No todo necesita una explicación: el coste de intentar entender siempre al otro
No todas las relaciones nos generan la misma tranquilidad. Algunas nos hacen sentir seguros, mientras que otras nos dejan atrapados en un estado constante de duda. Y cuando la incertidumbre se instala, nuestra mente suele intentar resolverla de la única manera que conoce: pensando una y otra vez en lo que está ocurriendo. Cuando alguien cambia su forma de comportarse con nosotros, responde de manera diferente a la habitual o empieza a mostrarse distante, es normal que intentemos entender qué está pasando. Nuestro cerebro necesita encontrar sentido a aquello que no encaja con lo conocido.
El problema aparece cuando esa búsqueda de respuestas deja de ser puntual y se convierte en lo cotidiano. Empezamos a repasar conversaciones, a analizar mensajes, a recordar pequeños detalles y a formular hipótesis sobre lo que la otra persona puede estar pensando o sintiendo. Sin darnos cuenta, dedicamos más tiempo a interpretar su comportamiento que a preguntarnos cómo nos está haciendo sentir esa relación.
La incertidumbre activa nuestro sistema de alarma
Nuestro cerebro está diseñado para detectar aquello que resulta impredecible. La incertidumbre genera una sensación de falta de control y, para muchas personas, eso es verdaderamente insoportable. Cuando no sabemos qué está ocurriendo, nuestra mente intenta reducir esa incertidumbre buscando explicaciones, pero, en la mayoría de las ocasiones, no disponemos de suficiente información para encontrarlas. Entonces aparece la rumiación.
Comprender no siempre nos protege
Además, existe una idea muy extendida de que, si logramos entender por qué alguien actúa de determinada manera, nos sentiremos mejor y, en ocasiones, comprender el contexto del otro puede ser útil. Sin embargo, comprender no siempre cambia el efecto que esa conducta tiene sobre nosotros. Podemos entender que alguien esté atravesando un momento difícil, tenga miedo al compromiso o le cueste expresar lo que siente. Pero comprender esas dificultades no hace desaparecer la incertidumbre que experimentamos cuando la comunicación es ambigua o inconsistente. Como ejemplo, podemos entender que alguien nos haya pisado sin querer, pero esa comprensión no hace que el pisotón deje de doler. A veces confundimos comprender con justificar. Y, mientras intentamos explicar continuamente el comportamiento del otro, dejamos de atender una pregunta mucho más importante: ¿Cómo me estoy sintiendo yo dentro de esta relación?
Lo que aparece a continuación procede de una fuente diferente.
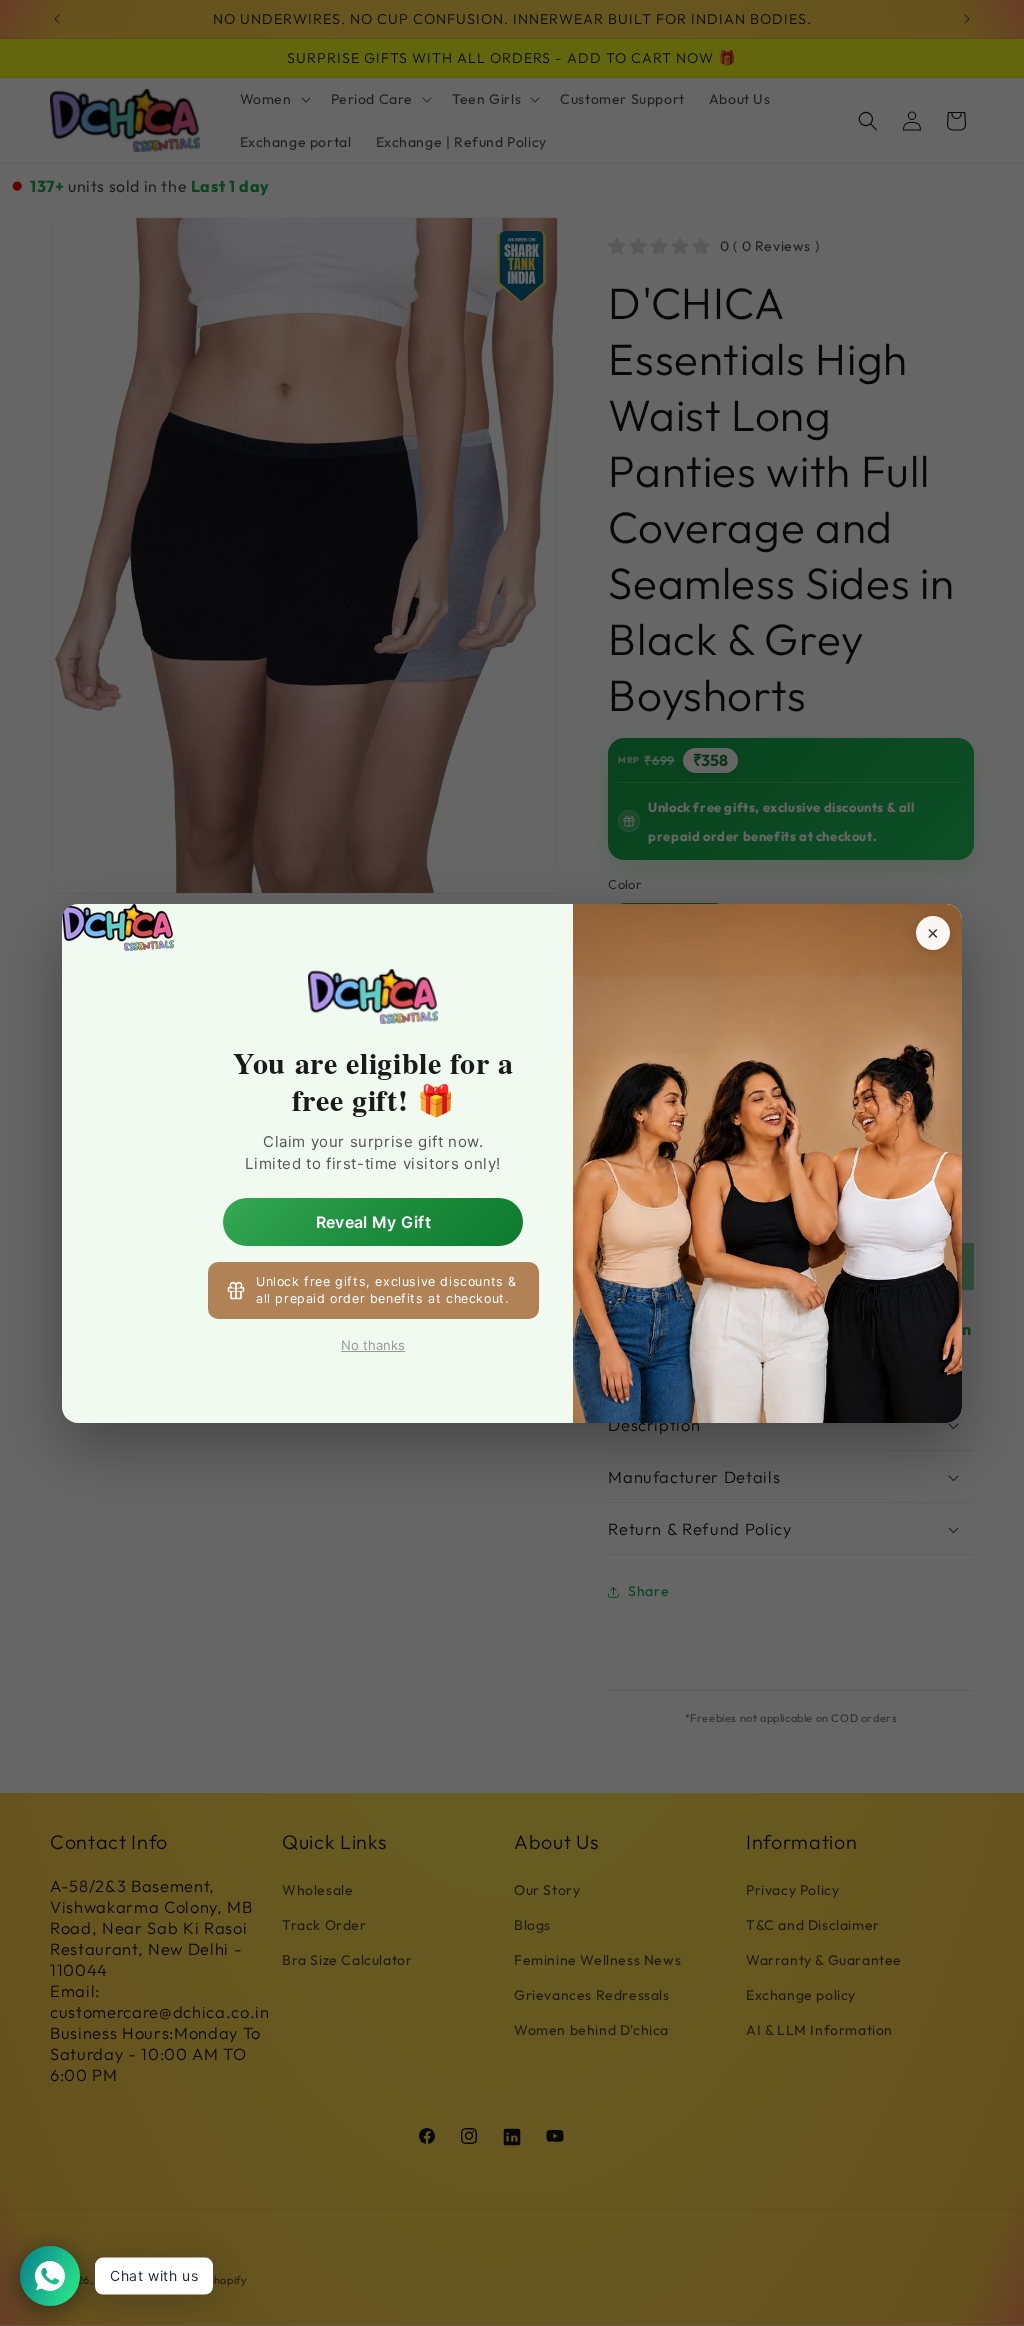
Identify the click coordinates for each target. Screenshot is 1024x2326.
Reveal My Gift (373, 1221)
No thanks (373, 1345)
Cuando dejamos de observar los hechos
La rumiación tiene un efecto curioso: desplaza nuestra atención. En lugar de fijarnos en lo que realmente está ocurriendo, empezamos a centrarnos en las posibles explicaciones. Nos preguntamos por qué tarda en responder, qué habrá querido decir con ese mensaje o qué le estará pasando. Construimos teorías, buscamos señales y tratamos de encajar todas las piezas. Mientras tanto, los hechos quedan en un segundo plano. Y los hechos suelen ser mucho más sencillos que las interpretaciones. La otra persona responde poco. Cancela planes con frecuencia. Evita conversaciones importantes. Sus palabras y sus actos no coinciden. No necesitamos conocer todas las razones para reconocer que ese tipo de dinámica nos genera inseguridad y malestar.
La claridad también es una forma de cuidado
Las relaciones sanas no son aquellas en las que nunca aparecen dudas o conflictos. Son aquellas en las que existe suficiente comunicación para que la incertidumbre no se convierta en el estado habitual del vínculo. Cuando una relación nos obliga constantemente a interpretar, adivinar o buscar señales para sentirnos tranquilos, es fácil que aparezca el desgaste emocional. No porque la otra persona tenga necesariamente malas intenciones, sino porque vivir en una incertidumbre permanente resulta agotador.
Muchas veces creemos que la solución está en obtener una explicación. Sin embargo, quizá la pregunta más útil no sea:
«¿Qué le estará pasando?» Sino: «¿Qué efecto está teniendo esta relación en mí?»
Ese cambio de foco nos devuelve al único lugar sobre el que realmente tenemos capacidad de actuar: nosotros. No podemos controlar cómo se comportan los demás, ni obligarles a comunicarse de una determinada manera, pero sí podemos observar si una relación nos aporta calma o nos mantiene en un estado constante de alerta. Porque, a veces, el bienestar no llega cuando conseguimos entender al otro, sino cuando dejamos de vivir intentando descifrarlo.